_WHAT IS ASKED:_ Write out the following lines exactly, beginning at the line that contains "1302x655 pixels." and ending after the line that contains "will pyautogui.click(x=408, y=29).".

_MATERIAL SUPPLIED:_
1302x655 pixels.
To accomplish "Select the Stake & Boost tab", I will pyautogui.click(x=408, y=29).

==

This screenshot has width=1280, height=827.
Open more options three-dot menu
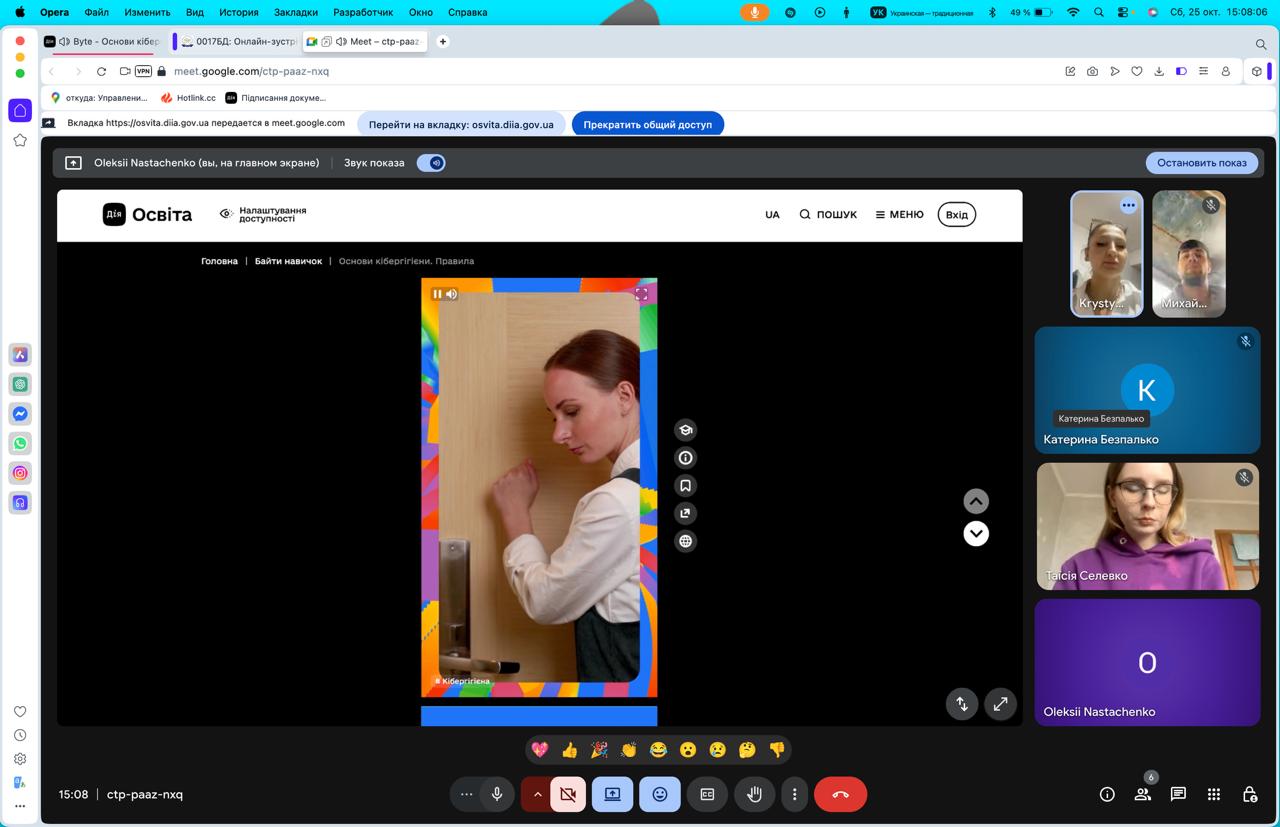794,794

--

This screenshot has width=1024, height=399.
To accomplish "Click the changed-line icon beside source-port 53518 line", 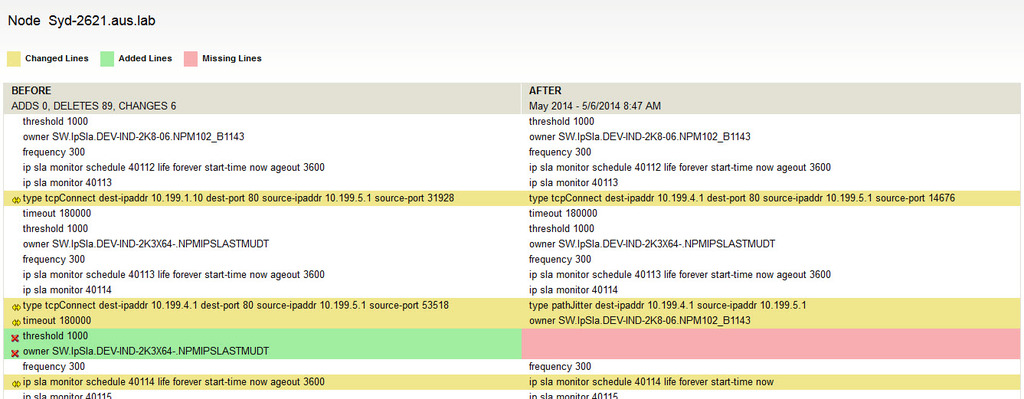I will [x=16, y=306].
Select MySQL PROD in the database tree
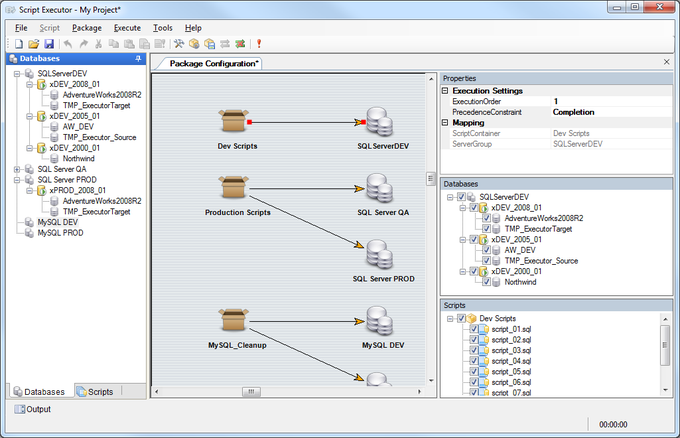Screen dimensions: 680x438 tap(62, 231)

_ANSWER IN FULL:_
1302x655 pixels.
To accomplish "Select the Stake & Boost tab", I will pyautogui.click(x=408, y=29).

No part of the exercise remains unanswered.